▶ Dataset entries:
# # # #
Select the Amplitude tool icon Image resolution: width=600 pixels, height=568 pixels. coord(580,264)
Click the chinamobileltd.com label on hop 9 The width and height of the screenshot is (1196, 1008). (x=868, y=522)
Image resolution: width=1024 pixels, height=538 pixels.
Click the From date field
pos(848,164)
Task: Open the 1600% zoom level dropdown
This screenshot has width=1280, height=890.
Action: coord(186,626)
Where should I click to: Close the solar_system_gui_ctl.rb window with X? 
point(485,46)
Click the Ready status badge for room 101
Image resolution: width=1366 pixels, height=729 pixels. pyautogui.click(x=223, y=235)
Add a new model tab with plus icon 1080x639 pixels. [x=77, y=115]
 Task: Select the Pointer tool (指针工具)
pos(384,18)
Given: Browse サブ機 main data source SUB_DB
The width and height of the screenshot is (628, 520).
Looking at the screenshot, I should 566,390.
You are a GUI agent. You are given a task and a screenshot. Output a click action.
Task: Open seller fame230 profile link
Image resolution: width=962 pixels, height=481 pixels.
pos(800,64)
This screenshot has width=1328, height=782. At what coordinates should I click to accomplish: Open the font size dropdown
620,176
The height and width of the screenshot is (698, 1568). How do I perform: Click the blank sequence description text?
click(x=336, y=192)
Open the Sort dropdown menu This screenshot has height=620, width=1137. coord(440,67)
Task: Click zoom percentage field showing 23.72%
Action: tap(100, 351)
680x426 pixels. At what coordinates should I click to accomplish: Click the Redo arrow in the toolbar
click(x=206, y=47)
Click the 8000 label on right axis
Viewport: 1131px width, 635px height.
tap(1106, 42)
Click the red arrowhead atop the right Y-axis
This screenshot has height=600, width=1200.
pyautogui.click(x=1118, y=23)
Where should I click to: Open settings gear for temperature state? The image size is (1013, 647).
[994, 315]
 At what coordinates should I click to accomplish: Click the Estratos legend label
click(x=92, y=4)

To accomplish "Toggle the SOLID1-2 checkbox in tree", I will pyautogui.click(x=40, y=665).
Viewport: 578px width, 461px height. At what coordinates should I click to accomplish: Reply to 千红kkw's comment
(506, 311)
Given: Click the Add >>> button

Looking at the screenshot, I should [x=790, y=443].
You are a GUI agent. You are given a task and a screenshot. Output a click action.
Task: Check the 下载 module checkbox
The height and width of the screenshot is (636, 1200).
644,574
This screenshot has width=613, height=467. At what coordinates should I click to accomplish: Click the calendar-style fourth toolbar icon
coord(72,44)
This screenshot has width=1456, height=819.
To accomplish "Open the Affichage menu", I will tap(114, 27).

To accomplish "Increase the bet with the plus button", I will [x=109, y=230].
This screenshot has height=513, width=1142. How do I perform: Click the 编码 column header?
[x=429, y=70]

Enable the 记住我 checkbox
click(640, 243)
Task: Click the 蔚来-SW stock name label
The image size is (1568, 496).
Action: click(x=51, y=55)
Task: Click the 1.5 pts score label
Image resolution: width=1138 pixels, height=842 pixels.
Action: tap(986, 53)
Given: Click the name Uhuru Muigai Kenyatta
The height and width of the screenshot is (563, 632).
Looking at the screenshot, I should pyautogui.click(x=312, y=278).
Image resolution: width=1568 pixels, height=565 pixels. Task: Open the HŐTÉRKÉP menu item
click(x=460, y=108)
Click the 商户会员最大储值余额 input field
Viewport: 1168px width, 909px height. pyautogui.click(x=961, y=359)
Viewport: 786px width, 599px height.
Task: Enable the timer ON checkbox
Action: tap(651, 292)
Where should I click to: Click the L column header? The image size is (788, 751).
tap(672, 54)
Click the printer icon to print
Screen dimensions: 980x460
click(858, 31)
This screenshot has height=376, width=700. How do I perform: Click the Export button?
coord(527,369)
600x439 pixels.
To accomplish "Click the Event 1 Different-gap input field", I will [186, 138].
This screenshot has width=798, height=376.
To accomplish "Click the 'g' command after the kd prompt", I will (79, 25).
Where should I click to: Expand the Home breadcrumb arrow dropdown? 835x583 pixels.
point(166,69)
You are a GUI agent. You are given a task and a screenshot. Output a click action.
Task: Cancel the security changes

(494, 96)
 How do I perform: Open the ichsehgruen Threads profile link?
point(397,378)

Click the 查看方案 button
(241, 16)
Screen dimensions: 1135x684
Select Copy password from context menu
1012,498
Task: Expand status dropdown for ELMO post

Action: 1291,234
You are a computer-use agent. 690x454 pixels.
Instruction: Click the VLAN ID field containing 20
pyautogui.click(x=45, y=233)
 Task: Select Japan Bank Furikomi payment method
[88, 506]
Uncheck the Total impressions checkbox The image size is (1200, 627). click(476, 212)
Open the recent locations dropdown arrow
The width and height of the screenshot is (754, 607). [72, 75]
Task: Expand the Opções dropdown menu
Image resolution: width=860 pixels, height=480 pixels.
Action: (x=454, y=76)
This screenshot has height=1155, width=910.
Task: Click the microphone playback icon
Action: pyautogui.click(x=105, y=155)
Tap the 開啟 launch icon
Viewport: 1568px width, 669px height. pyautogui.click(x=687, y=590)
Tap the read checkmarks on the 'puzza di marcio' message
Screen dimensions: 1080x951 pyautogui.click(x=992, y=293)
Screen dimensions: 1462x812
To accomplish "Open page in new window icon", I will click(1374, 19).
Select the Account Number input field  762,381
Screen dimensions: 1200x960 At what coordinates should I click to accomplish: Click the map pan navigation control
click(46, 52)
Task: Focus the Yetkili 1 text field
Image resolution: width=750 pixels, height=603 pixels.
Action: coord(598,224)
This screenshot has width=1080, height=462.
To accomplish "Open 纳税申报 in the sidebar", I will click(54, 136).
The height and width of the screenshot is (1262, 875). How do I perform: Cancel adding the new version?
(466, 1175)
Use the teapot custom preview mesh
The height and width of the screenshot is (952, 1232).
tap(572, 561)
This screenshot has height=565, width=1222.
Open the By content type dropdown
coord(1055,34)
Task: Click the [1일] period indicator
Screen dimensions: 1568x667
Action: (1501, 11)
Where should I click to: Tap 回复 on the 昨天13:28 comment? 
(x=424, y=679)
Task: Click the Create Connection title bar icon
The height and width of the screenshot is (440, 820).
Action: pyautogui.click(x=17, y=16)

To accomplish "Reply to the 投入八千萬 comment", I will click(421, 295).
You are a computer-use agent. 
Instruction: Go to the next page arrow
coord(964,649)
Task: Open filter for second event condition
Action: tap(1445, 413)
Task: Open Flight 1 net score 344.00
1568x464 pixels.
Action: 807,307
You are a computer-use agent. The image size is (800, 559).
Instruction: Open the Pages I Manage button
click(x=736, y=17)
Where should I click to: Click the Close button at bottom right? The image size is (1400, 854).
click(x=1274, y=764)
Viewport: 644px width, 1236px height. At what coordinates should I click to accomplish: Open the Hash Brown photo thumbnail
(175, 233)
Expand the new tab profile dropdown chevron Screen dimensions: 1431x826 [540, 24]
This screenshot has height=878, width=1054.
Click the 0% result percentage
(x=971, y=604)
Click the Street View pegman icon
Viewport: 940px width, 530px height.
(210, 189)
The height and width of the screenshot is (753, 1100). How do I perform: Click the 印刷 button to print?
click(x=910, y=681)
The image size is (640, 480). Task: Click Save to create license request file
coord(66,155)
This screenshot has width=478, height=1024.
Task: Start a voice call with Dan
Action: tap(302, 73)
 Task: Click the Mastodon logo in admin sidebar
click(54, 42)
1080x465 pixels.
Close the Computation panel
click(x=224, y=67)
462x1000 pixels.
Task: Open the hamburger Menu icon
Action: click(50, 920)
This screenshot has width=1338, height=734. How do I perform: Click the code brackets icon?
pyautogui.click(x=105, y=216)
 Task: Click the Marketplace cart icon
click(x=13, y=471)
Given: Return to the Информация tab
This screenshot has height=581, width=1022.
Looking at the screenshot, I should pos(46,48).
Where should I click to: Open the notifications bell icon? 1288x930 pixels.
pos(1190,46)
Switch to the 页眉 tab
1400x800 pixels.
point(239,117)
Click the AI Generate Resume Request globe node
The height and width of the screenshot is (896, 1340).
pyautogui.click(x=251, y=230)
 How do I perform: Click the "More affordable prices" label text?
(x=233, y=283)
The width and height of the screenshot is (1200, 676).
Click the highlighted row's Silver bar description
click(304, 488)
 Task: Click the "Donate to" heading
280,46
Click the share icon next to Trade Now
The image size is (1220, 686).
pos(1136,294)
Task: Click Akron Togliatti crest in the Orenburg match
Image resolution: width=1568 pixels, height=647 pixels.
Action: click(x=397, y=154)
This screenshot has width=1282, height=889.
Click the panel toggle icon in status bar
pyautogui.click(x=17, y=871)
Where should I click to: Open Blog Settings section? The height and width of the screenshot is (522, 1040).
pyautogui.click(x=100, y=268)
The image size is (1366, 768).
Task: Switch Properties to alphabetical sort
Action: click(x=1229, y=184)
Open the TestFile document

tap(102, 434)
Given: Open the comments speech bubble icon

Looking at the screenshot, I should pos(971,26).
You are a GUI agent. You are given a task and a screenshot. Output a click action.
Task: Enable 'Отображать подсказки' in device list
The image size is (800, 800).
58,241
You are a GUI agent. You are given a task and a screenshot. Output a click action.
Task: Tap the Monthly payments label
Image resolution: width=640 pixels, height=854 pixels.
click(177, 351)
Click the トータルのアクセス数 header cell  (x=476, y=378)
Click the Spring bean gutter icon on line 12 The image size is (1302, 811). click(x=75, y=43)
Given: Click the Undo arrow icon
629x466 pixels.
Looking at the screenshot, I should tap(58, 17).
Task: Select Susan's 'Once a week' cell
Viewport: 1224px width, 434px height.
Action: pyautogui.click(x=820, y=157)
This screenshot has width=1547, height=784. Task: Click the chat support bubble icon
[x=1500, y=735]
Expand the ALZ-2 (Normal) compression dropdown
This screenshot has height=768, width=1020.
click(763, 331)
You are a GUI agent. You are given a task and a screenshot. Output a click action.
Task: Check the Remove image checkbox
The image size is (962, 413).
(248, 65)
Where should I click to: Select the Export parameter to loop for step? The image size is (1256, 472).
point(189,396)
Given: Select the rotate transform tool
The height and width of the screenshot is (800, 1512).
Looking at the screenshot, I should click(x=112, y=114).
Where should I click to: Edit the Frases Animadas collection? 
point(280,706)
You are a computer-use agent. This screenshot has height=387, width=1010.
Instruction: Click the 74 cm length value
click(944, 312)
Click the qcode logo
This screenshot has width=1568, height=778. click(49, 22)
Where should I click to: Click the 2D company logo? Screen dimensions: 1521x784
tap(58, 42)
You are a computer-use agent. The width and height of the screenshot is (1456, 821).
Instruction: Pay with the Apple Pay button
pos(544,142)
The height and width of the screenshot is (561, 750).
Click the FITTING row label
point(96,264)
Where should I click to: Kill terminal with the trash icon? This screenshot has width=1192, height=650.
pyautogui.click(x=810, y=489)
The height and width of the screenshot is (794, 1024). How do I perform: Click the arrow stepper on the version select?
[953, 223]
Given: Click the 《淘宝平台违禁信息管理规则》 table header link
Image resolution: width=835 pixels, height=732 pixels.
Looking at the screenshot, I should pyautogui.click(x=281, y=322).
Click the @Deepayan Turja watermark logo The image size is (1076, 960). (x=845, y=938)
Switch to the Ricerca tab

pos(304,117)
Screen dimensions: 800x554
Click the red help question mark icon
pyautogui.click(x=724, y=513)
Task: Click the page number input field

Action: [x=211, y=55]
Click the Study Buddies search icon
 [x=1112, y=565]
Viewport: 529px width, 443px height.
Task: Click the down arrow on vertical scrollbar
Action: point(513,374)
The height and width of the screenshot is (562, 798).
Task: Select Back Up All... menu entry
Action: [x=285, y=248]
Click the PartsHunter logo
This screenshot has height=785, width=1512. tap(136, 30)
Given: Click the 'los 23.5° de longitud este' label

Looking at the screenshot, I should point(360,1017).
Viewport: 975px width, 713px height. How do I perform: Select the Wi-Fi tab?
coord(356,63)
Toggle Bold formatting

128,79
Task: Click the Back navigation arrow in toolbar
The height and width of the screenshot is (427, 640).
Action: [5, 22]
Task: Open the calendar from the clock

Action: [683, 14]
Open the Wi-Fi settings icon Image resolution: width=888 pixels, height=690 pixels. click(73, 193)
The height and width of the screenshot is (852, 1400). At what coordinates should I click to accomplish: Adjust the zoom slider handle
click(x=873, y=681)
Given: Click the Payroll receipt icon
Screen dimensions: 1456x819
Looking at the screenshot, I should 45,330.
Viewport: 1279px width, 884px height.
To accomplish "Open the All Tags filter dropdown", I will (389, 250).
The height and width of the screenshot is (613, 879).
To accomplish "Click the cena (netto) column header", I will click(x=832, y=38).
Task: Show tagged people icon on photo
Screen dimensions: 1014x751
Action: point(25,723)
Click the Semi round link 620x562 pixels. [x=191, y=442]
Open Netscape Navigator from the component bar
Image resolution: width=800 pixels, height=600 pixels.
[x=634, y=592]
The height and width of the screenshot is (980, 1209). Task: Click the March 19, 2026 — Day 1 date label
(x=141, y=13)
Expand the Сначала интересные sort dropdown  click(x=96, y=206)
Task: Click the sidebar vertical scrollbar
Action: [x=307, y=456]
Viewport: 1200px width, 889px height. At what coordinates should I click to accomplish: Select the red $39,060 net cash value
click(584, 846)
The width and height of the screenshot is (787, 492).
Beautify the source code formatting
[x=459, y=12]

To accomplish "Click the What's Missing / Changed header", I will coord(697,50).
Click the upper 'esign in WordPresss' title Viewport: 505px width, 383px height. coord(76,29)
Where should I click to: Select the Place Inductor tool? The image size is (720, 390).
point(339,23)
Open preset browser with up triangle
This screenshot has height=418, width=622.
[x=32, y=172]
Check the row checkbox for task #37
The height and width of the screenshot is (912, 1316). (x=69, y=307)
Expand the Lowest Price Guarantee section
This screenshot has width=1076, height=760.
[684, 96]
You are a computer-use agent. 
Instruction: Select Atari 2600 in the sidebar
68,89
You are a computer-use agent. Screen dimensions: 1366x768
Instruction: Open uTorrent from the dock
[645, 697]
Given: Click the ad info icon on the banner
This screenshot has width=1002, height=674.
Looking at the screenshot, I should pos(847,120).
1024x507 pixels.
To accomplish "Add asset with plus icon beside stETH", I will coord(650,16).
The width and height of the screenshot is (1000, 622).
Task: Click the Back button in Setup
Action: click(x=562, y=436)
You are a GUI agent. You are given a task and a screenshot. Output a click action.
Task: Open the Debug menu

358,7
# # # #
▶ ACTIVITY:
Going back over the entries above, copy word for word every line from the one that has "Image resolution: width=860" on through the one that has "Use the teapot custom preview mesh".

▶ EXERCISE SOLUTION:
Image resolution: width=860 pixels, height=480 pixels.
Action: (x=454, y=76)
This screenshot has height=1155, width=910.
Task: Click the microphone playback icon
Action: pyautogui.click(x=105, y=155)
Tap the 開啟 launch icon
Viewport: 1568px width, 669px height. pyautogui.click(x=687, y=590)
Tap the read checkmarks on the 'puzza di marcio' message
Screen dimensions: 1080x951 pyautogui.click(x=992, y=293)
Screen dimensions: 1462x812
To accomplish "Open page in new window icon", I will click(1374, 19).
Select the Account Number input field  762,381
Screen dimensions: 1200x960 At what coordinates should I click to accomplish: Click the map pan navigation control
click(46, 52)
Task: Focus the Yetkili 1 text field
Image resolution: width=750 pixels, height=603 pixels.
Action: coord(598,224)
This screenshot has width=1080, height=462.
To accomplish "Open 纳税申报 in the sidebar", I will click(54, 136).
The height and width of the screenshot is (1262, 875). How do I perform: Cancel adding the new version?
(466, 1175)
Use the teapot custom preview mesh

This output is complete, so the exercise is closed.